At first feel, this image reminds me of Hawaii. More specifically, my mother has a beautiful painting of a jacaranda tree from Hawaii and it gives me just the same feeling as this card. The words that come up for me are things like mystical, spacious, darkness, beauty, transcendence, and deep. It also gives me a sense of alone, growth, beauty, ascension, and journeying inward.
On further study, I find that it points to nourishment for the soul -the need for silence and solitude. Overstimulation can begin to drag us down when we forget to take breaks from time to time. Good use of silent solitude is as simple as playing observer to the thoughts and feelings that arise and then choosing to let them go. There is a marked difference between isolation and solitude.

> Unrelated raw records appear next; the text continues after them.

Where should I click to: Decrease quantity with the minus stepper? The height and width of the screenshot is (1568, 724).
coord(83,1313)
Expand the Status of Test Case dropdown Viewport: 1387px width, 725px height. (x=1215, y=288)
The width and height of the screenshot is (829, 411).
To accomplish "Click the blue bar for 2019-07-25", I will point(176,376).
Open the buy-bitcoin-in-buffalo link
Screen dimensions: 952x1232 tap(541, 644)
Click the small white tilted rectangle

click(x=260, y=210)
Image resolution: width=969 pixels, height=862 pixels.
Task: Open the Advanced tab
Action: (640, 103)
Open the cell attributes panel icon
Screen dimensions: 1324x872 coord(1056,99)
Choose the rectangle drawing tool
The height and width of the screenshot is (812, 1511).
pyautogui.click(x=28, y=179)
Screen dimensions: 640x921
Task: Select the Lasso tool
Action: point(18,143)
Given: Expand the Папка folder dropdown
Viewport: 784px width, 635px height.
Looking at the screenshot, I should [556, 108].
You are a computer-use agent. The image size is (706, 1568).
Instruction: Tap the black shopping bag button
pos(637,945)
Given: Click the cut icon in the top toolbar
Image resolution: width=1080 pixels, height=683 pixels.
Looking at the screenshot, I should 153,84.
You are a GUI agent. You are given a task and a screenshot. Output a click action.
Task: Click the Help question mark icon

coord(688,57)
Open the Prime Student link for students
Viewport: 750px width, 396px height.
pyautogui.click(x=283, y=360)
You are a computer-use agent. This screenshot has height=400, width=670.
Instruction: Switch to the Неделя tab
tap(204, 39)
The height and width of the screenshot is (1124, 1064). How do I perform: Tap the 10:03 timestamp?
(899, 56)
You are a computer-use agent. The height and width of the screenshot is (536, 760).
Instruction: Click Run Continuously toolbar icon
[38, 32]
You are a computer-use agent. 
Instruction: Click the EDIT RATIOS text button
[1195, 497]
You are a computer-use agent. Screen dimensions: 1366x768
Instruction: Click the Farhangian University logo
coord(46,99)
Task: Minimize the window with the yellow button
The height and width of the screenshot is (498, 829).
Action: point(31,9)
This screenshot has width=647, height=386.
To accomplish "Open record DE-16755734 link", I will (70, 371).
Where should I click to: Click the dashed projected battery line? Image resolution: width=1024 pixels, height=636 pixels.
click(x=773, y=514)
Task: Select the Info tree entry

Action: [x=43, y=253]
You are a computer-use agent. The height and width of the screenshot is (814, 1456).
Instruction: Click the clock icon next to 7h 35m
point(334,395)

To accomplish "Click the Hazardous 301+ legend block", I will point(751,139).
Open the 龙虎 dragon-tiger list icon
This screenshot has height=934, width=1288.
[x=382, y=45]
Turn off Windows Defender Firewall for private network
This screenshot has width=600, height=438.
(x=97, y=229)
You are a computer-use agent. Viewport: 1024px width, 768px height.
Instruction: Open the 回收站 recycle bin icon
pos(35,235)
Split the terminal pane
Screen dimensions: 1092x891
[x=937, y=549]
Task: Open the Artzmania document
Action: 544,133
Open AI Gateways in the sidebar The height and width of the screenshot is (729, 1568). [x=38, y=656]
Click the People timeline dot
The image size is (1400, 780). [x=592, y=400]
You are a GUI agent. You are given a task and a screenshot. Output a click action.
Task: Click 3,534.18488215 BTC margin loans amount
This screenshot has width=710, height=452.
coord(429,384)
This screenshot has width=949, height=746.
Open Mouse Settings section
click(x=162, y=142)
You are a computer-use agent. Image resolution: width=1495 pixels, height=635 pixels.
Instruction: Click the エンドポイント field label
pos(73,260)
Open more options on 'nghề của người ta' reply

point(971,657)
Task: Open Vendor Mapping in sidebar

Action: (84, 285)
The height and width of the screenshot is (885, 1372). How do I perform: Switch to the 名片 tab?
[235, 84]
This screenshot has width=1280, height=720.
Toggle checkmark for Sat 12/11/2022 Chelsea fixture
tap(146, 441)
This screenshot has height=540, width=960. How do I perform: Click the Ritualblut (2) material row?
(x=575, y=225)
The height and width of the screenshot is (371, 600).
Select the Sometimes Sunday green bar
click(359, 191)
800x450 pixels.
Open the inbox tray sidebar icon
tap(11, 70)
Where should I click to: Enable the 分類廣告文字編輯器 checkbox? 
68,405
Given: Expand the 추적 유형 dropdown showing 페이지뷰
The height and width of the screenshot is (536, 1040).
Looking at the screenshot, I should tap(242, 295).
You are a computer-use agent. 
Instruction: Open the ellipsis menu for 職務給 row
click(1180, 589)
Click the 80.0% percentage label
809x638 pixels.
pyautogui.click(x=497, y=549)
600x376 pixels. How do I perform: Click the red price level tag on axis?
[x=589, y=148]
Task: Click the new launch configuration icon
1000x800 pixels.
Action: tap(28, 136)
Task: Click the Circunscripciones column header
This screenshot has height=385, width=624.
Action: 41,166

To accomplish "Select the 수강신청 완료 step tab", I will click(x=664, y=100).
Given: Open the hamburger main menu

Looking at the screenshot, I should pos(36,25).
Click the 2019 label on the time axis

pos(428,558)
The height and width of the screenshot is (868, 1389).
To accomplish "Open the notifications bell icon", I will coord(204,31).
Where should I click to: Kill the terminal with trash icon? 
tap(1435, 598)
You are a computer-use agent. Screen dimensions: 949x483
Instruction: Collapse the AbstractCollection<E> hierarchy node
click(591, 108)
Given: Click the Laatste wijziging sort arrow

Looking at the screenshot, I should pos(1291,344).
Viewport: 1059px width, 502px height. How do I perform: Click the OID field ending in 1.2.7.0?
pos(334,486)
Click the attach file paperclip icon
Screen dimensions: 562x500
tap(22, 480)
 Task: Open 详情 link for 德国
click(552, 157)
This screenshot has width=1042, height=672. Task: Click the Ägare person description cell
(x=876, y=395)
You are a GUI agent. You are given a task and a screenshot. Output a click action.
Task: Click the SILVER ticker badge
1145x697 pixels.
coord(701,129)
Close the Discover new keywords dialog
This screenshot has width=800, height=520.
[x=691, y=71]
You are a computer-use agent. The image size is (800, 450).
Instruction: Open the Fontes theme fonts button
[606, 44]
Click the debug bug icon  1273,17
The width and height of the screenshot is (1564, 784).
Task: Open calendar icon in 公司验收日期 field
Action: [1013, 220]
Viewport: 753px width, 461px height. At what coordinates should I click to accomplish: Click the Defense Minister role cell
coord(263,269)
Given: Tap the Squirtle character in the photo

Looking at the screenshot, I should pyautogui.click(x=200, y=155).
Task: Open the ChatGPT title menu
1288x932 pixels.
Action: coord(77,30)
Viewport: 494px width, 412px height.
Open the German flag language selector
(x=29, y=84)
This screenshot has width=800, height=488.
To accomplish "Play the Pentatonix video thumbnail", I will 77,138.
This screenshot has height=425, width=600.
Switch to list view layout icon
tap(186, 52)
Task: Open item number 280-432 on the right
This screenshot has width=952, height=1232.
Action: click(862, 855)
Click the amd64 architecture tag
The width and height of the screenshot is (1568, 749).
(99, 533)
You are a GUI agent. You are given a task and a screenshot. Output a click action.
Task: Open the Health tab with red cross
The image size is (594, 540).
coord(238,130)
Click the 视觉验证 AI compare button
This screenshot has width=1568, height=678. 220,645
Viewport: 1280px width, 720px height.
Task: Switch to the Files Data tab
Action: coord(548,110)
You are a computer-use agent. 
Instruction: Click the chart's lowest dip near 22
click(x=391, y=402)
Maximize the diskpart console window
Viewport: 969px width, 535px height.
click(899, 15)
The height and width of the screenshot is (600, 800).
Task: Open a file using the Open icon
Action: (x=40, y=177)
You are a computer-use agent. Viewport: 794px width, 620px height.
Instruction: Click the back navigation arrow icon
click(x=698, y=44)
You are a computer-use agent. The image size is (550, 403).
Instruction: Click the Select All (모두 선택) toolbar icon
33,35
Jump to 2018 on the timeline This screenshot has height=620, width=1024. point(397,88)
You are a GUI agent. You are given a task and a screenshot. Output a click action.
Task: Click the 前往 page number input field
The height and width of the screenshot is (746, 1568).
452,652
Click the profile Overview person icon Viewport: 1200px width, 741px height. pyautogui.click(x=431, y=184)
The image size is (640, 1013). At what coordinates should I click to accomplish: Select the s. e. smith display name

My reflection here is immediate, it takes me no time at all to admit that I am largely influenced by sensory-overload on a regular basis and I often forget how important it is for me to just stop and just be for a minute. Of course, the difference between solitude and isolation is also something I’ve struggled with for my whole life.
I used to fear isolation and avoid it at all costs because of the fear that so often ensued when I was alone. And then at some point things changed and I began to crave solitude instead. Not all of the time, of course, but it mostly lead to that sense of craving because I felt I couldn’t (or shouldn’t) have it. Most people don’t much like the idea of being alone and often seem to get offended by those of us who do.
What role does the concept of craving/addiction play in our desire to be alone and in connection with that deeper part of ourselves and our connection with Spirit? (This is, perhaps, a question better suited to an entire conversation of its own for a separate entry…)
For now, I want only to say that I believe that solitude is good for us. And not just good, but also important. It helps us to know who we are.
Here’s what I want to know…
What role has solitude played in your healing process? Have you struggled with the experience of isolation? Have you had positive experiences of solitude?